## Work required
Pull every line containing "table" from the listing.

>>>

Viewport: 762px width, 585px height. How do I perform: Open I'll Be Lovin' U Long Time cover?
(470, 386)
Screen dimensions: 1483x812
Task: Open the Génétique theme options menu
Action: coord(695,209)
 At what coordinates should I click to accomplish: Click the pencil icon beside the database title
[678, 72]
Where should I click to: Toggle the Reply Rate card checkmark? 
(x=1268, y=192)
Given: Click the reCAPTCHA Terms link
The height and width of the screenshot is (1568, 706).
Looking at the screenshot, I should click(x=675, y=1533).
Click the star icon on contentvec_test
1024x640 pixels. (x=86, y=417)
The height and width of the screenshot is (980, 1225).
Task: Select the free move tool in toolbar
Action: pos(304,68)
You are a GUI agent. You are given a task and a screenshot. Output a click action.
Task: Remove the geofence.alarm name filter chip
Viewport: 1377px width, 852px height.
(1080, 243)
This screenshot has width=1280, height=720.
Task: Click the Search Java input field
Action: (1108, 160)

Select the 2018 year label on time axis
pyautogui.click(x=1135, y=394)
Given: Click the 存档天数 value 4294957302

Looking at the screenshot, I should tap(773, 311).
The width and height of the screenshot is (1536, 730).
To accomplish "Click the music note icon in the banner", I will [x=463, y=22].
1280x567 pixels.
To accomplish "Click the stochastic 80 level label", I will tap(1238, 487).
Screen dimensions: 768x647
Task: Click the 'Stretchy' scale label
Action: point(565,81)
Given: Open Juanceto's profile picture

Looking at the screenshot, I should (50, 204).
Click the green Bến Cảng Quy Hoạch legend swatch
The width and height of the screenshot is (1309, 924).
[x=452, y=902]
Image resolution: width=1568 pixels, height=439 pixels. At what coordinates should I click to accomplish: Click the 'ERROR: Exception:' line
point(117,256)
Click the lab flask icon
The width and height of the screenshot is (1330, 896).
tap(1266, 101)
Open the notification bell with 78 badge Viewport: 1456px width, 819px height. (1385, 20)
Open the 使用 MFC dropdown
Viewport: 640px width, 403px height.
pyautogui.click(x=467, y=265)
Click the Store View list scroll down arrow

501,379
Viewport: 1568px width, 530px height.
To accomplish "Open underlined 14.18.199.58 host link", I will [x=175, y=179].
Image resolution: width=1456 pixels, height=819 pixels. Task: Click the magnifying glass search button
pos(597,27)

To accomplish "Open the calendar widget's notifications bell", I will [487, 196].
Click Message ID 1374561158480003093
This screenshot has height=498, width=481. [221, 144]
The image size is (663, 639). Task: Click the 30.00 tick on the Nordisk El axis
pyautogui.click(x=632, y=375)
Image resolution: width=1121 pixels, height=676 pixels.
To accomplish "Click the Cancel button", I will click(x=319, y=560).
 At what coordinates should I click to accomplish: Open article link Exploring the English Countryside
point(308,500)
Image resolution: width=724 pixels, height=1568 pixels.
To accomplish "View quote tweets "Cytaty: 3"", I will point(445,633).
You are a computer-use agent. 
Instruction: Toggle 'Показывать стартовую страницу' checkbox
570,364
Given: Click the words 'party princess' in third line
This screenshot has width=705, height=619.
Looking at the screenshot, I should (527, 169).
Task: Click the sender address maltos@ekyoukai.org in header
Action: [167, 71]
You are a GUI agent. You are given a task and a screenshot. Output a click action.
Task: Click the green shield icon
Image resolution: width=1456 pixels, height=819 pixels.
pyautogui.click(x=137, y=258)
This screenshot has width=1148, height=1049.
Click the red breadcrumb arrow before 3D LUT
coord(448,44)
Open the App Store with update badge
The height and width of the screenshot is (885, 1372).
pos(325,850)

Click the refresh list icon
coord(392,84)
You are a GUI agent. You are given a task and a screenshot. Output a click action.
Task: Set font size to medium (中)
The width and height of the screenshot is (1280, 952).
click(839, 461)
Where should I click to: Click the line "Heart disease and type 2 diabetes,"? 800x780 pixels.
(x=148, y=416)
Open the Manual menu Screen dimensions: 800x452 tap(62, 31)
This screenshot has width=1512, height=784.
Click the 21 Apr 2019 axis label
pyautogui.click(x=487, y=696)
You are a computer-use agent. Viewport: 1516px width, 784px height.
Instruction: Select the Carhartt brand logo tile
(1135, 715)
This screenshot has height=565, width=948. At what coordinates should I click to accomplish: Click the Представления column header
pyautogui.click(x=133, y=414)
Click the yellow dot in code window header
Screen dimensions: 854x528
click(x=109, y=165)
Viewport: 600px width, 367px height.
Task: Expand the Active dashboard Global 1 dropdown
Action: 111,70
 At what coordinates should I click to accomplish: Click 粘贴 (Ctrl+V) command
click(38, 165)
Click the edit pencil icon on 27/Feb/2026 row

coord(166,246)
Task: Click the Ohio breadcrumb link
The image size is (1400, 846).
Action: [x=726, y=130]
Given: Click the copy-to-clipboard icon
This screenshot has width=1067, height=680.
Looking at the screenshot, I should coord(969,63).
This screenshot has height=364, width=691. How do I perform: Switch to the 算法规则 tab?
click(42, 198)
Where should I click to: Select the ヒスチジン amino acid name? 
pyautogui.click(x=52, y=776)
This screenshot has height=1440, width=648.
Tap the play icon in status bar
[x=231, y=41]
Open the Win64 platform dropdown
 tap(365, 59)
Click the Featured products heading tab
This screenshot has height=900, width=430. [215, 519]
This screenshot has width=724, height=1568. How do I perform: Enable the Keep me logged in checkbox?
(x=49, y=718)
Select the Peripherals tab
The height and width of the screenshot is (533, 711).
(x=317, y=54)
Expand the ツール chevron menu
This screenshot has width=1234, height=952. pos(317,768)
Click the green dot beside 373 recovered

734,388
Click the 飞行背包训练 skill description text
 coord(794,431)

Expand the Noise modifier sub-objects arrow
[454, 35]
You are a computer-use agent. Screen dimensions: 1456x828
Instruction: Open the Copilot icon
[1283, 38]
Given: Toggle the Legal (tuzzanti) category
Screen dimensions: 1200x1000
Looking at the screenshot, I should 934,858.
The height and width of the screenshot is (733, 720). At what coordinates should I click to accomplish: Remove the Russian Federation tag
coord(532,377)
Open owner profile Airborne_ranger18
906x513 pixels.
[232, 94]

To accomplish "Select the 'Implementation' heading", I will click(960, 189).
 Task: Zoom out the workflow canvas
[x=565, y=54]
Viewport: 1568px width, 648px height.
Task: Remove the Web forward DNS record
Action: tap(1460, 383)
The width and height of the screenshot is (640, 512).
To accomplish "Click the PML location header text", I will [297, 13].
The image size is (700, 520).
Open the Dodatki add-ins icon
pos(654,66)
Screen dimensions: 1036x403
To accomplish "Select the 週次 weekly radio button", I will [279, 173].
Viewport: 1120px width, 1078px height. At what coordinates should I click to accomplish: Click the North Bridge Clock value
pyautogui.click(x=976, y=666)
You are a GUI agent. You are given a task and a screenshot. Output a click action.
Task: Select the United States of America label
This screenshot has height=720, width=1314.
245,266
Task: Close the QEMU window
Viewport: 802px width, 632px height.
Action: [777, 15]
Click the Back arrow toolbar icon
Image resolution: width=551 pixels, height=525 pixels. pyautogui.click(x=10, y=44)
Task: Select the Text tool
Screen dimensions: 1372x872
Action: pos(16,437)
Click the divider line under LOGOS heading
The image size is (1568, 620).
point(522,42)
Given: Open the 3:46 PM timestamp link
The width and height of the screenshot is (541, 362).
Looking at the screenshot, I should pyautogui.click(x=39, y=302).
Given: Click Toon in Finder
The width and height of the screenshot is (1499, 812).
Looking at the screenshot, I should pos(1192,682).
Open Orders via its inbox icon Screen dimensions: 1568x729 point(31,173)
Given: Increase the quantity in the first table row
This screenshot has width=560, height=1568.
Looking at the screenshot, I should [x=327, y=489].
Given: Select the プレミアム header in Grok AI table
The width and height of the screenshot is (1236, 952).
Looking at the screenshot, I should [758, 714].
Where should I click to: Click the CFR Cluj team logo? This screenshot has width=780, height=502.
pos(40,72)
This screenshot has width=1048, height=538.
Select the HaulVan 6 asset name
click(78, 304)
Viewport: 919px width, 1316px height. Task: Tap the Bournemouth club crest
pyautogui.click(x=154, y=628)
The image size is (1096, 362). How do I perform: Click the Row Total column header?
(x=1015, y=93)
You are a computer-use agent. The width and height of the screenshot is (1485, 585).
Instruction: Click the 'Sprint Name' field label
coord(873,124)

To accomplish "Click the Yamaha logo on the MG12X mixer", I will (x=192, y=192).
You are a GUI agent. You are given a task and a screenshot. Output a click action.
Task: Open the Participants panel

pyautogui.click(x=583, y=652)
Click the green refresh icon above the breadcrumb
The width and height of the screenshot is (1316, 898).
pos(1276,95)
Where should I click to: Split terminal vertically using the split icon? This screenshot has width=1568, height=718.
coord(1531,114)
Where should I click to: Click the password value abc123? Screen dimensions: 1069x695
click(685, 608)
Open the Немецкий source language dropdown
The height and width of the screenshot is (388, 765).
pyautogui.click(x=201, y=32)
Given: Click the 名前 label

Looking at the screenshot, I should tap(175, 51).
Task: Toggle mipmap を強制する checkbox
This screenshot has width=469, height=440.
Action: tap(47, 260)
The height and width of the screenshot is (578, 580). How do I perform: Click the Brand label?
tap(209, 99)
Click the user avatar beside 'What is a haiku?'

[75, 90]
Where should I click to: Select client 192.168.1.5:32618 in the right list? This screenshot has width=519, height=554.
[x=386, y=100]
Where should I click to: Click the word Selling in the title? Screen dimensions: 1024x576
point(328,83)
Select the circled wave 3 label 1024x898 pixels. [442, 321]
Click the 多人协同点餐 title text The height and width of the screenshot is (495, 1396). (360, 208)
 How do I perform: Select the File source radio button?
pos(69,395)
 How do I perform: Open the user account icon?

<<<

## Solution to this exercise
Given: Increase the quantity in the first table row
Given: Select the プレミアム header in Grok AI table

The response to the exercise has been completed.